* [SET TASK A] In the passage on Manhattan's history, on what date did the Cincinnati and Kansas Land Company leave Cincinnati?
* [SET TASK B] In the records, set down without change the lines starting with the line containing "1568x784 pixels. How" and going on through the line containing "Action: 24,82".

* [SUPPLIED PASSAGE]
******************************

Loaded with history! 

The story begins aboard a steamboat ... which chugged to Kansas from Ohio, then ran aground on the Kansas River. The year was 1855. One hundred sixty years later, the same Downtown Manhattan area stands and thrives. Manhattan Town Center is more than 30 years old, and still fits nicely at the end of Poyntz Avenue like a snug-fitting shoe.

When you shop in Aggieville, you're walking around the first shopping district in Kansas, and it continues to thrive as a nighttime entertainment district. Look how far the little establishment of Manhattan has come. All because of Steamboat Hartford, stuck on a sandbar!
 

It all starts aboard Steamboat Hartford

On April 27, 1855, the Cincinnati and Kansas Land Company departed Cincinnati, Ohio, on the Steamboat Hartford, bound for north-central Kansas. The plan was to head west via the Ohio, Mississippi, Missouri and Kansas rivers, which led to founding an abolitionist community in Kansas Territory. New York investors in the land company played a substantial role in naming Manhattan for the new town.

A new town of Boston was already established where the Hartford was grounded, and Bostonians liked the new arrivals. Once convinced to stay, the town became Manhattan at the newcomer's gracious request.

******************************

* [RECORDED INFORMATION]

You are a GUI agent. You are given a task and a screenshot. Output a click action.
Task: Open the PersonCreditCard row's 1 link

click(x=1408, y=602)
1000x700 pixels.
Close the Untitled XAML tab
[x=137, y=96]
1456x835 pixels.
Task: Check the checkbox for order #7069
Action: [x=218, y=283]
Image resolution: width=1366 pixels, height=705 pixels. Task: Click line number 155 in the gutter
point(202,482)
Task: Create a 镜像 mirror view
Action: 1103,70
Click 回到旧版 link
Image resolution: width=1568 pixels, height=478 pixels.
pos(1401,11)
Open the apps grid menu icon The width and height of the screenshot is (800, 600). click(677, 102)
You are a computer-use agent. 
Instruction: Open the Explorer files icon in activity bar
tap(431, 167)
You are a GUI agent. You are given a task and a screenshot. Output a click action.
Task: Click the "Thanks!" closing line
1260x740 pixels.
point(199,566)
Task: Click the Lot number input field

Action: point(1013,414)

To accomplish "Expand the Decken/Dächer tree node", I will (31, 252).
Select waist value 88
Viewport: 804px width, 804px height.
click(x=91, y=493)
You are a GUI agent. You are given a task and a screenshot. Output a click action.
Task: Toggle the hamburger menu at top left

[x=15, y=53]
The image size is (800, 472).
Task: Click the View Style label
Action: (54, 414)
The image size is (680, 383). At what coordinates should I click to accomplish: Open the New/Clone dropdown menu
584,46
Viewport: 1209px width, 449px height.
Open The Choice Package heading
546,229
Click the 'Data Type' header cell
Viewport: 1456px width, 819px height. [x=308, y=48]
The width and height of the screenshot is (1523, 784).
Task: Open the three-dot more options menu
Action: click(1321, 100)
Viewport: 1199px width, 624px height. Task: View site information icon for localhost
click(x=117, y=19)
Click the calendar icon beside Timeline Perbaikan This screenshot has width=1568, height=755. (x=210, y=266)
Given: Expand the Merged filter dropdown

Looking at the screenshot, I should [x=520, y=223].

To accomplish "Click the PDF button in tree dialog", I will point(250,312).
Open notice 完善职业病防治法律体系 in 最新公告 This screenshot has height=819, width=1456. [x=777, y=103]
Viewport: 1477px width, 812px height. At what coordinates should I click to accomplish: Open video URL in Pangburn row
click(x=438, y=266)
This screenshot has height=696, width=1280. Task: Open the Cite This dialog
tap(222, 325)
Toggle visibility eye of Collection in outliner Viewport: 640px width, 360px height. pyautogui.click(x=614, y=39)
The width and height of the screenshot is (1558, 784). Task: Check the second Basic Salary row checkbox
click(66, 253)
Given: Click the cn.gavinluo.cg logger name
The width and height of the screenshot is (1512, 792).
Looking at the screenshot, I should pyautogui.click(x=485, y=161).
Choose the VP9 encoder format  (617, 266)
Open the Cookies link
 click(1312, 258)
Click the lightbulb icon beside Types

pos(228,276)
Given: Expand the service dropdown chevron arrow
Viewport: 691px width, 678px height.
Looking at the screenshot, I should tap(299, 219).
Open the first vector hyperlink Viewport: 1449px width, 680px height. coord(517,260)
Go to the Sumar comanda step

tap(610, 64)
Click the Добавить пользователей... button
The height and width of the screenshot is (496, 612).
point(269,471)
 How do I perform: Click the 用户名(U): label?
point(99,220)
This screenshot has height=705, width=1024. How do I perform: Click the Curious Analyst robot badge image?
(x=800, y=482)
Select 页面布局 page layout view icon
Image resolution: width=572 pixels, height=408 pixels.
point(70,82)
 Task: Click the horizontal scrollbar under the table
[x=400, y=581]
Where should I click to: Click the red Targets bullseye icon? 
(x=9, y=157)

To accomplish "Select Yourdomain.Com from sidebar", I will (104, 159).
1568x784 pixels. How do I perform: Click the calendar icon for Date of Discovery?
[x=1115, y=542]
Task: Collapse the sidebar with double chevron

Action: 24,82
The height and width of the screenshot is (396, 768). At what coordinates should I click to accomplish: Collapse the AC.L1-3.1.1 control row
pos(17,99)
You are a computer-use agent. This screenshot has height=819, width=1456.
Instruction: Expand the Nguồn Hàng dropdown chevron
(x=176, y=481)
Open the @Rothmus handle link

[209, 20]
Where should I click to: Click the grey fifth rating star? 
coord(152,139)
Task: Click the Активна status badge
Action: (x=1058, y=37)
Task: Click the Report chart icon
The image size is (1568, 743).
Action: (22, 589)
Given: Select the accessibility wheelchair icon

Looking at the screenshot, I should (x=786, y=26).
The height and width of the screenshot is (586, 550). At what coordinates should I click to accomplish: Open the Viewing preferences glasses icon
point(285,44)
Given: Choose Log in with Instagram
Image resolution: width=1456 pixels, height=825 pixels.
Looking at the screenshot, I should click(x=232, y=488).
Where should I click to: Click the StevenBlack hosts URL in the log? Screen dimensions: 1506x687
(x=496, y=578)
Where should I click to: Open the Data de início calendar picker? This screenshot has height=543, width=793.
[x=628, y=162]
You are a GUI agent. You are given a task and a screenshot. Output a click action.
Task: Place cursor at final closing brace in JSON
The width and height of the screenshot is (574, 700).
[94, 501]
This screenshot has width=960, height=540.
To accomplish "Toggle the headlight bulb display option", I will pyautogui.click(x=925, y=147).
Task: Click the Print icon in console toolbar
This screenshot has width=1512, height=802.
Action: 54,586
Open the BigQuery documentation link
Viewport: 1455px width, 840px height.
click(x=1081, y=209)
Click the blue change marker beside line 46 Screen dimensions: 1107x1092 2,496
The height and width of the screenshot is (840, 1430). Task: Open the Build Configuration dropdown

******************************

* [WRITTEN ANSWER A] April 27, 1855.

* [WRITTEN ANSWER B]
1568x784 pixels. How do I perform: Click the calendar icon for Date of Discovery?
[x=1115, y=542]
Task: Collapse the sidebar with double chevron

Action: 24,82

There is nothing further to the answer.